Double Metaphone limitations

While this article series has focused entirely on the Double Metaphone algorithm as a means to implement phonetic matching in one's applications, Double Metaphone bears some weaknesses that may render it unsuitable for a particular application, including:

  • Though it works as a general-purpose phonetic search algorithm, Double Metaphone was designed for, and works best with, searching lists of proper names rather than large fields of generic text.
  • Double Metaphone provides minimal ranking ability, apart from the three match levels described elsewhere in the series.
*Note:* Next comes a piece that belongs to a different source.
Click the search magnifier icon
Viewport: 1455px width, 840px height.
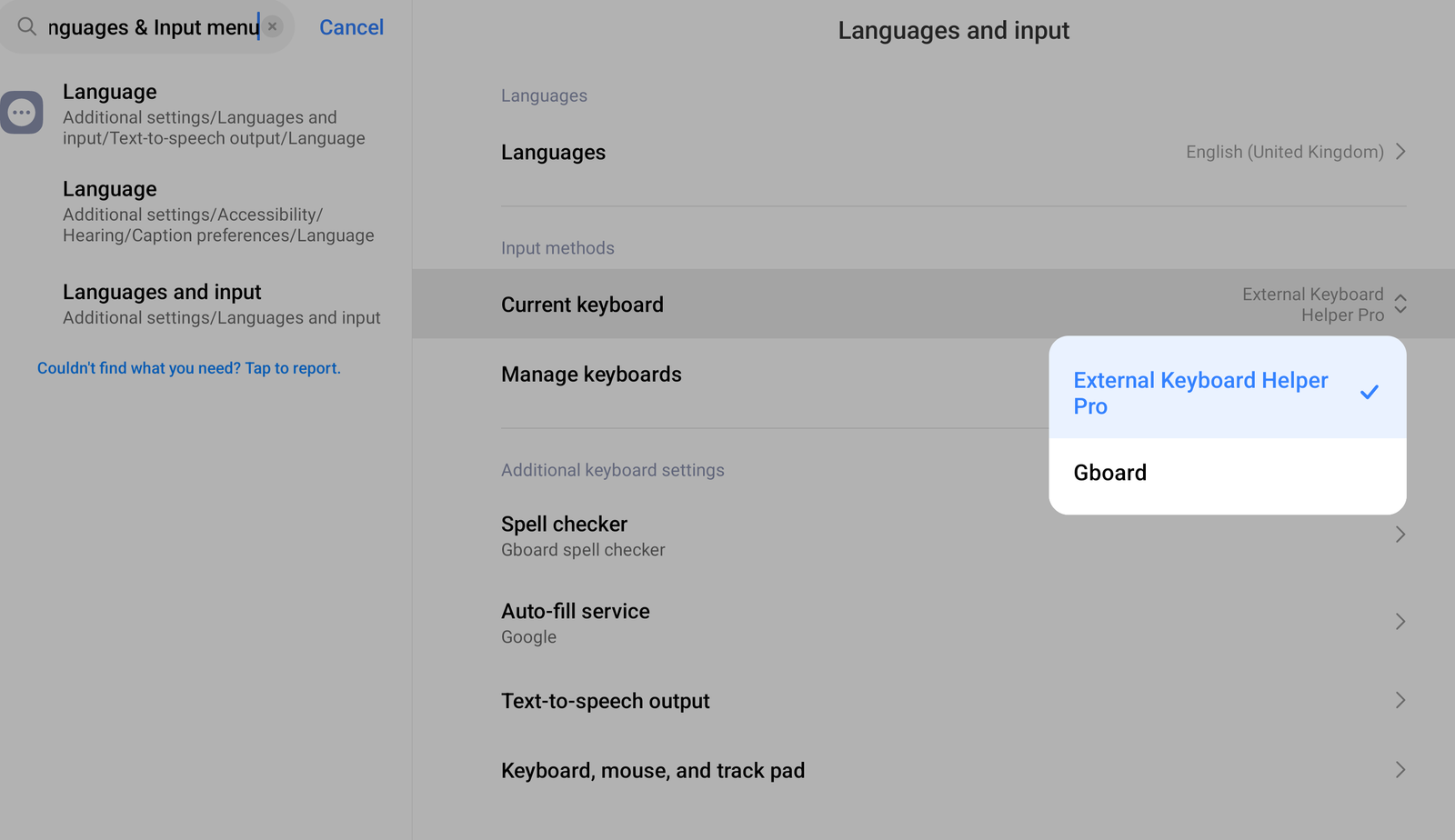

This limits the ability to tune search results.
  • Being a phonetic matching (vs. fuzzy matching like q-grams and edit distances) algorithm, Double Metaphone may fail to match misspelled words when the misspelling substantively alters the phonetic structure of a word.
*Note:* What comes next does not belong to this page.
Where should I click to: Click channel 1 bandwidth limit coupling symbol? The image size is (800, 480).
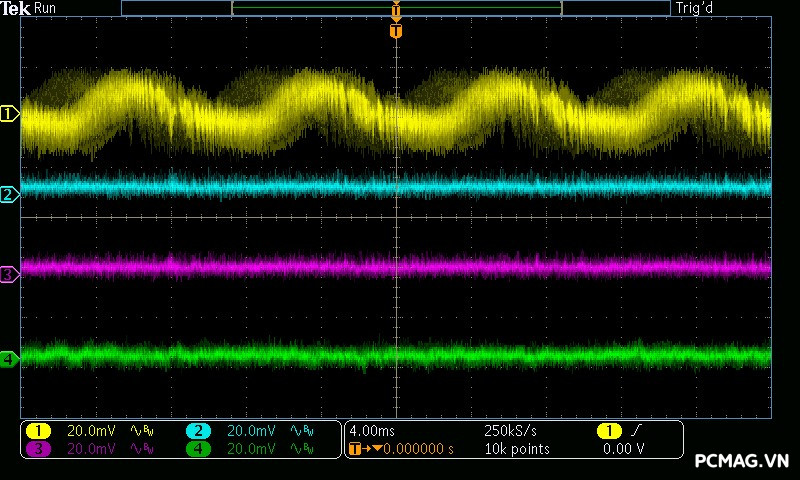(142, 431)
Even bearing these limitations in mind, Double Metaphone is free, efficient, easy to use, and adaptable to a number of scenarios. Ultimately, only the designer of a particular system can decide if Double Metaphone is appropriate to his/her particular problem space.

Alternatives to Double Metaphone

Numerous other algorithms and techniques have been developed, each for different purposes, and each with varying efficacy. This section will explore some of the better-known techniques, and provide resources for more information on each method.

Soundex

Soundex was one of the first, if not the first, formalized phonetic matching algorithm. Soundex was developed for use by the US Census in the late 19th century. Not surprisingly, this algorithm is remarkably simple, and woefully inadequate in most cases.

Nonetheless, one encounters Soundex in surprising places, even in modern software solutions. For example, Microsoft SQL Server offers a SOUNDEX function which, given a word, computes Soundex keys.

For more information on Soundex, a simple Internet search on "soundex" will likely yield fruitful results. Once again, the reader is encouraged to consider more advanced alternatives for any production system, as Soundex is both primitive and limited.

Metaphone

Double Metaphone is only the latest incarnation of the Metaphone algorithm, originally published by Lawrence Phillips in 1990. While arguably inferior to Double Metaphone, Metaphone does incorporate similar heuristics, and has the added advantage (and disadvantage) of producing only one phonetic key for a given word.

Phonix

Phonix is an improved version of Soundex, developed by T.N. Gadd and published in Association for Information Management's journal, Program [Gadd, T.N. `Fisching fore werds': phonetic retrieval of written text in information systems, 22(3) 1988, p. 222] and [Gadd, T.N. PHONIX: the algorithm, 24(4) 1990, p. 363]. While the articles are not available online, Phonix has been incorporated into a number of WAIS implementations, including freeWAIS, which is open-source and therefore freely available in source form.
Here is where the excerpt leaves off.